Mas, na barraca do mercado, eu canto e não encanto ninguém. Ao inviés, todos se riem de mim, toquinhando o dedo indicador nas res-pectivas cabeças. Sugerem assim que esteja louca, incapazes que são de me explicar.
Esta noite, como todas as noites antes desta, apanho minhas roupas enquanto escuto os comentários jocosos da assistência. Afinal, a mesma humilhação de todas as exibições anteriores. Desta vez, porém, aquela gozação me magoa como ferroada em minha alma.
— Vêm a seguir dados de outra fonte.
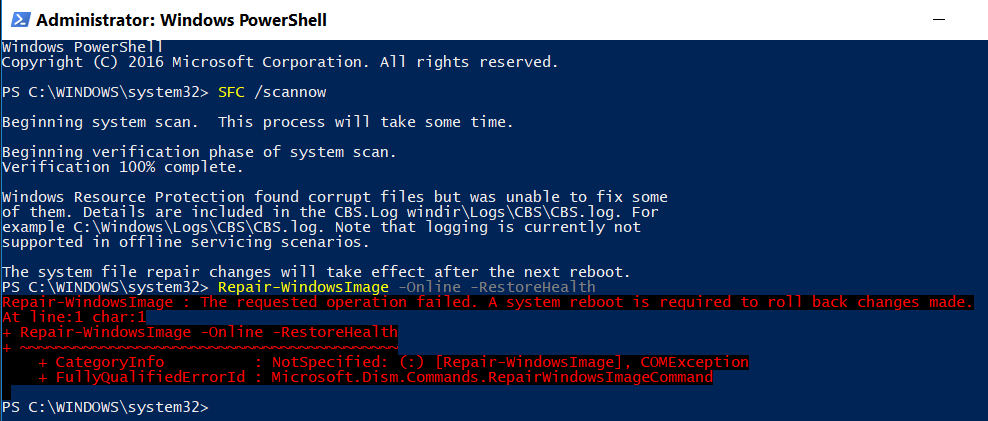
Task: Click the 'Beginning system scan' message
Action: click(258, 122)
Nas traseiras do palco, uma mulher me aborda, amiga, admirada do meu estado. Me estende uma folha de papel, pedindo que escrevesse o que sentia. Fico com a caneta gaguejando em meus dedos, incapaz de uma única letra. Pela primeira vez, me dói ser muda, me aleija ter perdido a voz na sucessiva convocação de meu amado. Me castigam não as gargalhadas dos que me fingiam escutar mas um estranho presságio. É então que, das traseiras do escuro, chega um pescador que me faz sinal, em respeitoso chamamento. Sabendo que não falo, ele também pouco fala.
– Lhe trago isto.
Suas mãos se abrem na concha das minhas. Deixa tombar uma pequena luminosidade que rola entre os meus dedos. É uma pérola, luzinhando como gota de uma estrela. Lhe mostro o papel onde rabisquei a angustiosa pergunta:
– Foi quando?
Ele apenas abana a cabeça. Interessava o quando? Aquela era a maneira de o mensageiro me dizer que o meu antigo amor se tinha desacontecido, exilado do tempo, emigrado do corpo.
– Enterraram-no?
Mas a interrogação, rabiscada na folha, não cumpre seu destino. Silencioso, o pescador se afunda nas trevas com a educação de ave nocturna. Fico eu, enfrentando sozinha o todo firmamento, monteplicado em pequenas pérolas. E escuto, como se fosse vinda de dentro, a voz desse peroleiro:
– Cante! Cante aquela canção em que eu parti.
E lanço, primeiro sem força, os acordes dessa antiga melodia. E me inespero quando noto que o mensageiro regressa, arrepiado do caminho que tomara. No seu rosto se acendia o espanto de me escutar, como se, em mim, voz e peito se houvessem reencontrado.